- **DIRECTIONS**: Put each line of the listing below into a Markdown table with the columns Row and Line, numbering the rows in order and leaving out blank lines.

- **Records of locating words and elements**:
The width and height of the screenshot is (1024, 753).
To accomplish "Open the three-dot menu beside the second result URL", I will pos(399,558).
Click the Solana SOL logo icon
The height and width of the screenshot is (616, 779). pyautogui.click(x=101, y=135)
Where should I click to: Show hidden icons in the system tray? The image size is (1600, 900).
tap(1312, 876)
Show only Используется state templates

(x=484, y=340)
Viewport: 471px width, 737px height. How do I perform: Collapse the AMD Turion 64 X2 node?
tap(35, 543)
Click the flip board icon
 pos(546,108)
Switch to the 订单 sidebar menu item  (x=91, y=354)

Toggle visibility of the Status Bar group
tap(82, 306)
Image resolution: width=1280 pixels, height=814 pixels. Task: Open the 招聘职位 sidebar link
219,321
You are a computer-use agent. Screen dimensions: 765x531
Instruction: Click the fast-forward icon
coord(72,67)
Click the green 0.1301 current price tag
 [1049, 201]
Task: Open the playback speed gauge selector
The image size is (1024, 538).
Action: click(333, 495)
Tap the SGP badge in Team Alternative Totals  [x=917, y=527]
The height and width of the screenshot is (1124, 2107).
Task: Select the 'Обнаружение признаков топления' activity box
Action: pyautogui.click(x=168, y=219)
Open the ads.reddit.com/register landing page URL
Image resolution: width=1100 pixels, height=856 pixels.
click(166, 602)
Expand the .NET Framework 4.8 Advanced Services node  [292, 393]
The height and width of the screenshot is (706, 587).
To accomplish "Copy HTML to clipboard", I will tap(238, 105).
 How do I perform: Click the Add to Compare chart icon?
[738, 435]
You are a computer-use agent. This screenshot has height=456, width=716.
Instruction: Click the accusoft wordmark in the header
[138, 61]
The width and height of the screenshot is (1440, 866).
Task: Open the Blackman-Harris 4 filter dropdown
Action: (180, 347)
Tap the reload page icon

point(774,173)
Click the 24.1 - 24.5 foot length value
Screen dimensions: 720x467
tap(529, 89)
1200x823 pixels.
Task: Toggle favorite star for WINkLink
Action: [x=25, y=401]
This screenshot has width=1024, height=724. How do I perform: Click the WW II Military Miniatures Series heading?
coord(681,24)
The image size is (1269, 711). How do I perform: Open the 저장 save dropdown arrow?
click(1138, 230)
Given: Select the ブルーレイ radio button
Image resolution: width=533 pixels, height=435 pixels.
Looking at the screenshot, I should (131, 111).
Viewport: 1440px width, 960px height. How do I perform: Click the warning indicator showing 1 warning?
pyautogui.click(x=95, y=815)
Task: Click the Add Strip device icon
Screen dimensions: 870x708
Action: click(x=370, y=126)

- **WRITTEN SOLUTION**:
| Row | Line |
|---|---|
| 1 | The width and height of the screenshot is (1024, 753). |
| 2 | To accomplish "Open the three-dot menu beside the second result URL", I will pos(399,558). |
| 3 | Click the Solana SOL logo icon |
| 4 | The height and width of the screenshot is (616, 779). pyautogui.click(x=101, y=135) |
| 5 | Where should I click to: Show hidden icons in the system tray? The image size is (1600, 900). |
| 6 | tap(1312, 876) |
| 7 | Show only Используется state templates |
| 8 | (x=484, y=340) |
| 9 | Viewport: 471px width, 737px height. How do I perform: Collapse the AMD Turion 64 X2 node? |
| 10 | tap(35, 543) |
| 11 | Click the flip board icon |
| 12 |  pos(546,108) |
| 13 | Switch to the 订单 sidebar menu item  (x=91, y=354) |
| 14 | Toggle visibility of the Status Bar group |
| 15 | tap(82, 306) |
| 16 | Image resolution: width=1280 pixels, height=814 pixels. Task: Open the 招聘职位 sidebar link |
| 17 | 219,321 |
| 18 | You are a computer-use agent. Screen dimensions: 765x531 |
| 19 | Instruction: Click the fast-forward icon |
| 20 | coord(72,67) |
| 21 | Click the green 0.1301 current price tag |
| 22 |  [1049, 201] |
| 23 | Task: Open the playback speed gauge selector |
| 24 | The image size is (1024, 538). |
| 25 | Action: click(333, 495) |
| 26 | Tap the SGP badge in Team Alternative Totals  [x=917, y=527] |
| 27 | The height and width of the screenshot is (1124, 2107). |
| 28 | Task: Select the 'Обнаружение признаков топления' activity box |
| 29 | Action: pyautogui.click(x=168, y=219) |
| 30 | Open the ads.reddit.com/register landing page URL |
| 31 | Image resolution: width=1100 pixels, height=856 pixels. |
| 32 | click(166, 602) |
| 33 | Expand the .NET Framework 4.8 Advanced Services node  [292, 393] |
| 34 | The height and width of the screenshot is (706, 587). |
| 35 | To accomplish "Copy HTML to clipboard", I will tap(238, 105). |
| 36 |  How do I perform: Click the Add to Compare chart icon? |
| 37 | [738, 435] |
| 38 | You are a computer-use agent. This screenshot has height=456, width=716. |
| 39 | Instruction: Click the accusoft wordmark in the header |
| 40 | [138, 61] |
| 41 | The width and height of the screenshot is (1440, 866). |
| 42 | Task: Open the Blackman-Harris 4 filter dropdown |
| 43 | Action: (180, 347) |
| 44 | Tap the reload page icon |
| 45 | point(774,173) |
| 46 | Click the 24.1 - 24.5 foot length value |
| 47 | Screen dimensions: 720x467 |
| 48 | tap(529, 89) |
| 49 | 1200x823 pixels. |
| 50 | Task: Toggle favorite star for WINkLink |
| 51 | Action: [x=25, y=401] |
| 52 | This screenshot has width=1024, height=724. How do I perform: Click the WW II Military Miniatures Series heading? |
| 53 | coord(681,24) |
| 54 | The image size is (1269, 711). How do I perform: Open the 저장 save dropdown arrow? |
| 55 | click(1138, 230) |
| 56 | Given: Select the ブルーレイ radio button |
| 57 | Image resolution: width=533 pixels, height=435 pixels. |
| 58 | Looking at the screenshot, I should (131, 111). |
| 59 | Viewport: 1440px width, 960px height. How do I perform: Click the warning indicator showing 1 warning? |
| 60 | pyautogui.click(x=95, y=815) |
| 61 | Task: Click the Add Strip device icon |
| 62 | Screen dimensions: 870x708 |
| 63 | Action: click(x=370, y=126) |